British Army 2nd Dragoon Guards

from:Aldershot

(d.1st Sep 1914)

6328 Private Eustace Bates was killed aged 25 on the 1st of September 1914, in the Picardie village of Néry. The village was the site of a largely cavalry-versus-cavalry action early in World War; which occurred as the overwhelmed British Expeditionary Force retreated from Mons in August 1914. Eustace Bates was in the 2nd Dragoon Guards (The Bays) part of the British 1st Cavalry Brigade. He would fall that fateful Friday along with 17 of his comrades in ‘The Bays’ – the exact details of his death at Néry are not recorded.

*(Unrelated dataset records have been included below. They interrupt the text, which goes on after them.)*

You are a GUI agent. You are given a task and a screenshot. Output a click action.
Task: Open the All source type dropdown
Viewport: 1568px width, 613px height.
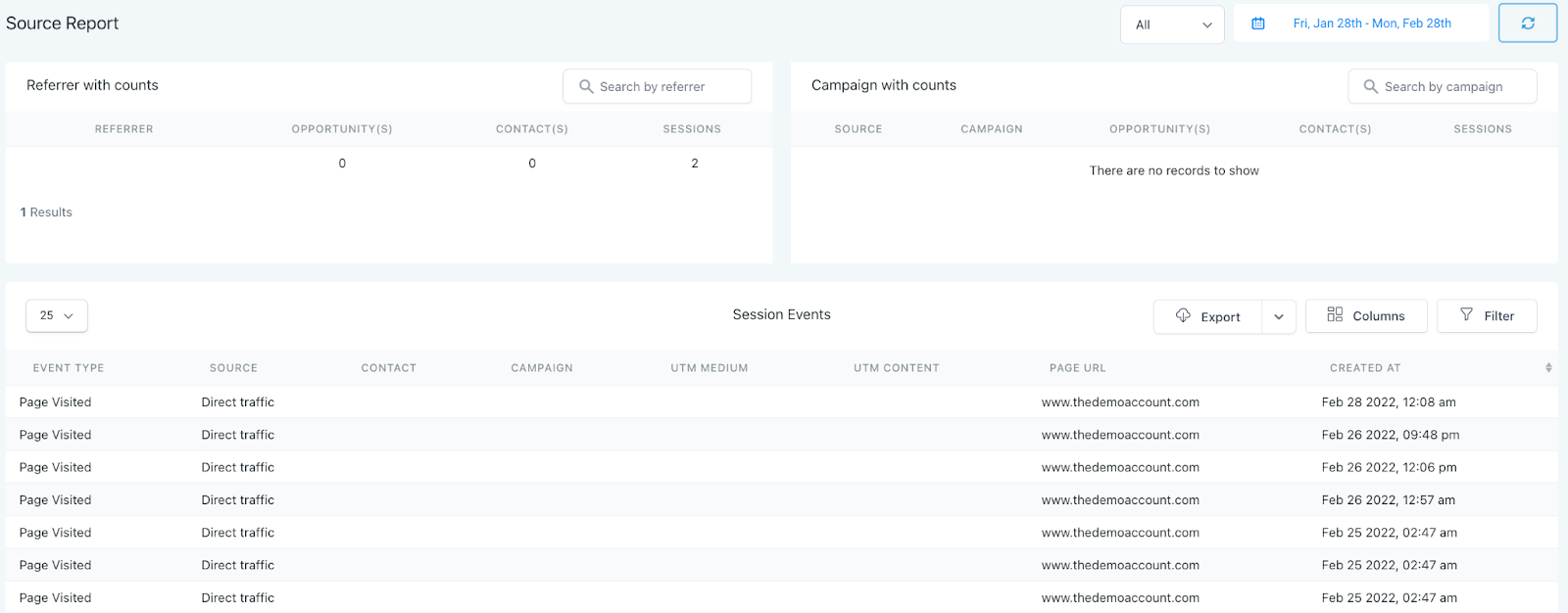[x=1172, y=24]
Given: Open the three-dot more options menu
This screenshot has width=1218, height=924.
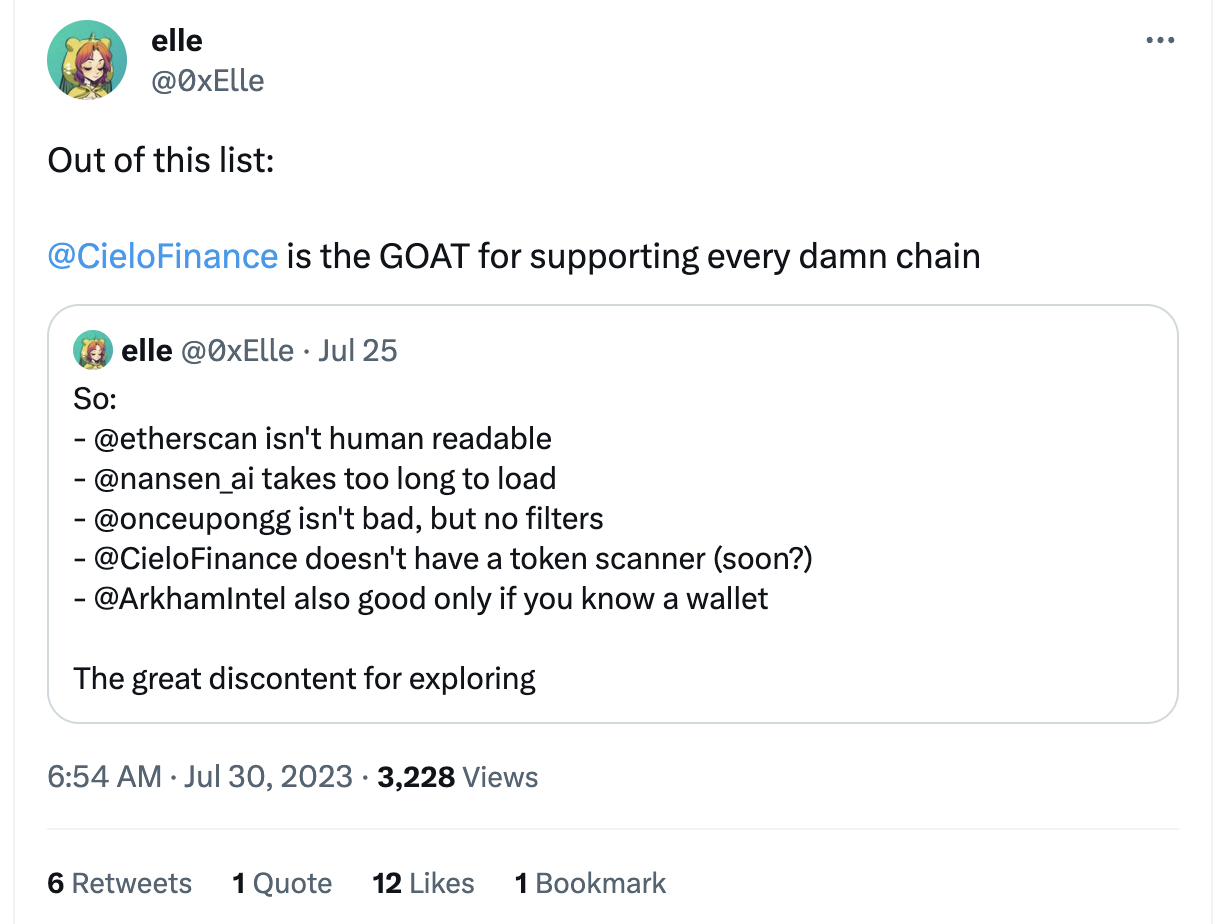Looking at the screenshot, I should pyautogui.click(x=1159, y=41).
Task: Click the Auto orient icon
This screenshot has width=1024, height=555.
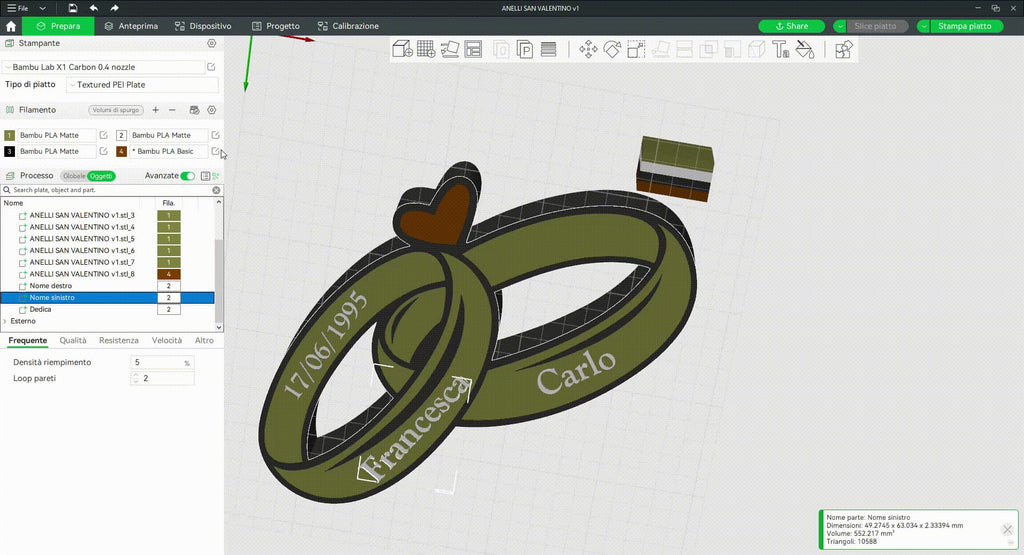Action: pos(450,49)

The British Cavalry and their Royal Horse Artillery battery at Néry were caught largely unawares, but managed to repel a surprise attack by the German 4th Cavalry Division (twice the number of cavalrymen and guns). The British defence against the odds resulted in the stemming of the German cavalry advance, the capture of 12 German guns and three Victoria Crosses awarded to soldiers of L Battery, Royal Horse Artillery, as well as numerous other decorations.

Eustace was the son of a soldier, although he would not have known him; as his father (a retired bandmaster of the 2nd Battalion Wiltshire Regiment) died shortly after Eustace was born in the Sabathu Cantonment, India – his father was aged 40. His father, Robert David Yates, was originally from Canada; he had joined the 100th Regiment of Foot in 1864, whilst they were stationed in Malta (probably as a drummer boy aged 13). Robert eventually transferred to the Wiltshire Regiment whilst stationed in India. Prior to his military service the 1901 census records him as being a pupil at the Duke of York’s Royal Military School in Chelsea, London. Eustace Bates was then recorded in the 1911 census as serving as a private in the “The Bays” - well before the outbreak of the Great War. The regiment would leave Aldershot and embark for France in August 1914 via troopship from Southampton docks.

Eustace was not married and his listed next of kin was his mother Jane Bates (nee Fletcher). She would live till 1930 and died not far from where she was born in North Lincolnshire. Eustace was the youngest of eight children (although not all eight seemed to have survived to childhood).